India Today
- Country: India
- Broadcast area: India Worldwide
- Headquarters: Noida, Uttar Pradesh, India

Programming
- Language: English
- Picture format: 16:9 (1080i, HDTV)

Ownership
- Owner: Living Media
- Key people: Sanjay Sharma (Deputy Editor)
- Sister channels: Aaj Tak Good News Today Dilli Aaj Tak

History
- Launched: 2003; 23 years ago
- Former names: Headlines Today

Links
- Website: indiatoday.in

Availability

Streaming media
- India Today Live: Watch Live

= India Today (TV channel) =

Indian English news channel

India Today is a 24-hour English language television news channel based in Noida, Uttar Pradesh that carries news, current affairs and business programming in India. The channel is owned by TV Today Network Ltd, which is a part of Living Media.

==History==
The channel was launched in 2003 as a sister channel of the Hindi Aaj Tak news channel. It is one of the four news channels from the TV Today Network stable, the others being Aaj Tak, Aajtak Tez and Delhi Aaj Tak. Alok Verma was brought in as the Executive Producer to successfully launch TV Today group's foray into the English news channel category. It aired and produced the animated political cartoon "So Sorry"; each episode satirises recent events in the news featuring extremely dramatised versions of said events and hyper-caricaturized versions of political figures including Prime Minister of India Narendra Modi, CCP General Secretary Xi Jinping and President of the United States Joe Biden. In September 2015, media watchers flagged the channel for unethical use of footage and sexist content.

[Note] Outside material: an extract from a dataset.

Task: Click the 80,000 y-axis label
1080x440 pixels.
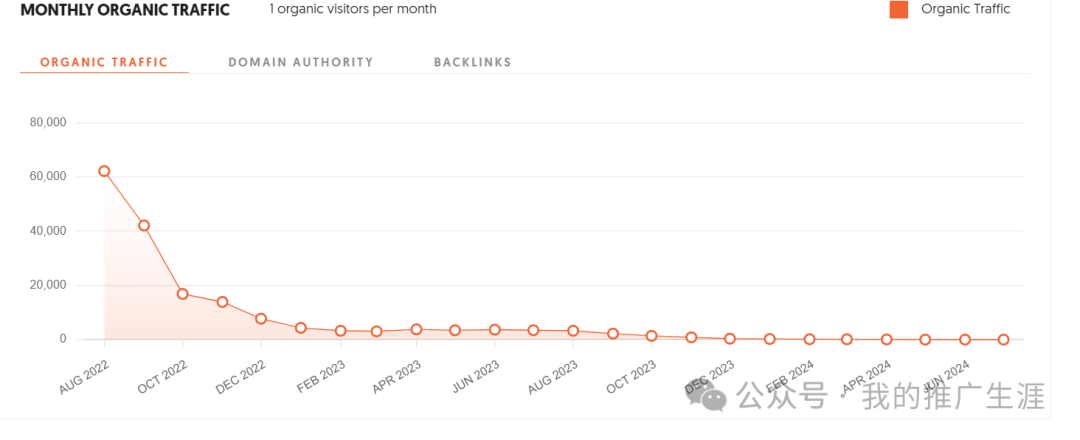Action: click(48, 123)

In March 2018, Aaj Tak misreported that the Delhi High Court had disqualified 20 MLAs of the Aam Aadmi Party. India Today was among several news channels that also reported the said claim.

In October 2020, India Today was named in an FIR filed by Mumbai police in relation to a Fake TRP Ratings Scandal. India Today was fined ₹5 lakh by Broadcast Audience Research Council (BARC) for manipulating viewership. India Today admitted to being fined for viewership malpractice. Bombay High Court directed TV Today Network to pay the fine imposed by BARC.

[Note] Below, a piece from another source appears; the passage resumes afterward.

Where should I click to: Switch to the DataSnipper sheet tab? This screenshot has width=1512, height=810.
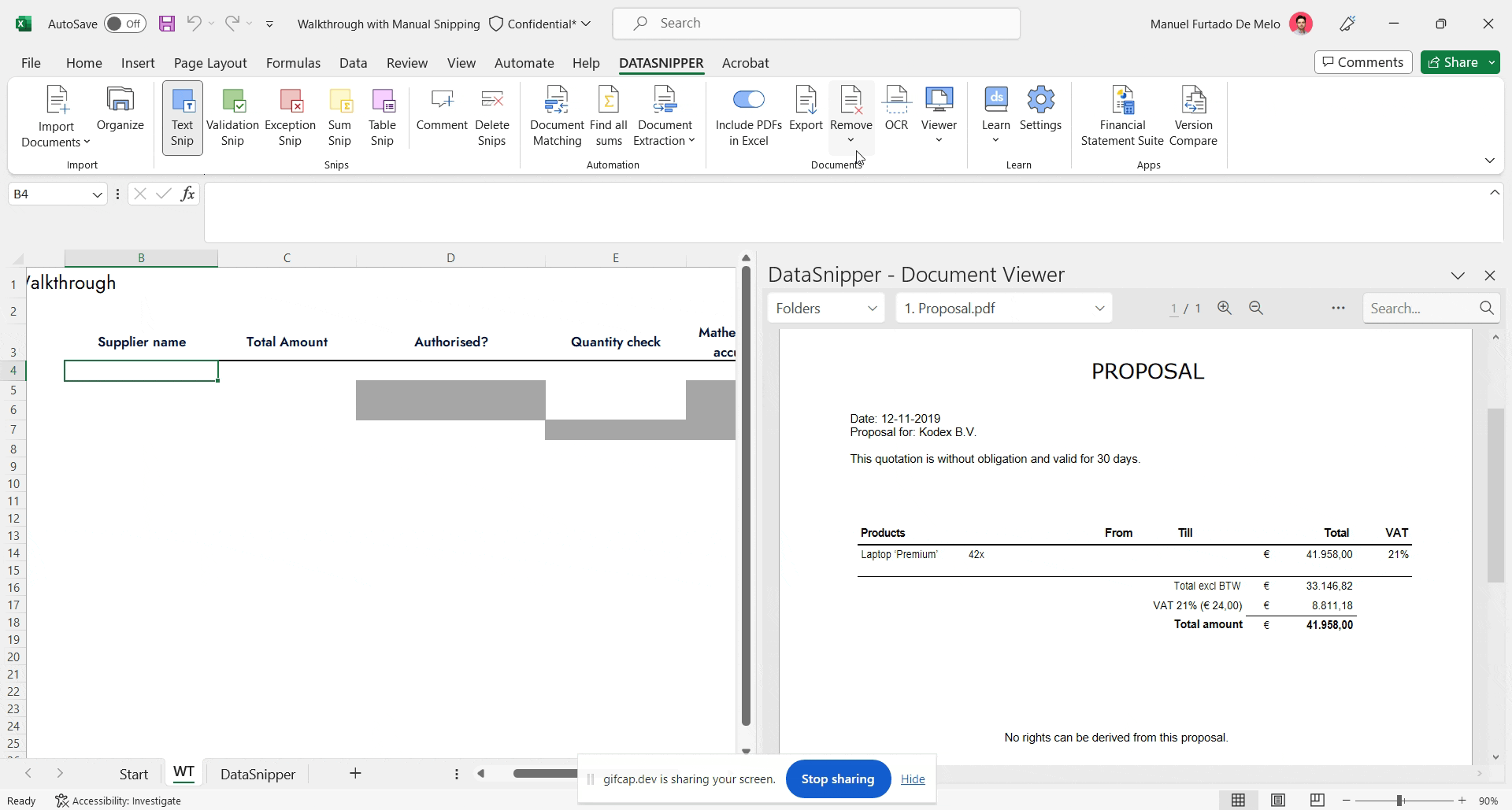(258, 775)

== Associated journalists==
- Rajdeep Sardesai - Consulting Editor
- Gaurav C Sawant - Executive Editor
- Preeti Choudhry - Executive Editor
- Mariya Shakil, Managing Editor

==Awards==
India Today and its sister channel Aaj Tak has won numerous awards over the years at the Indian Television Academy (ITA) Awards, and the Exchange4media News Broadcasting (ENBA) Awards.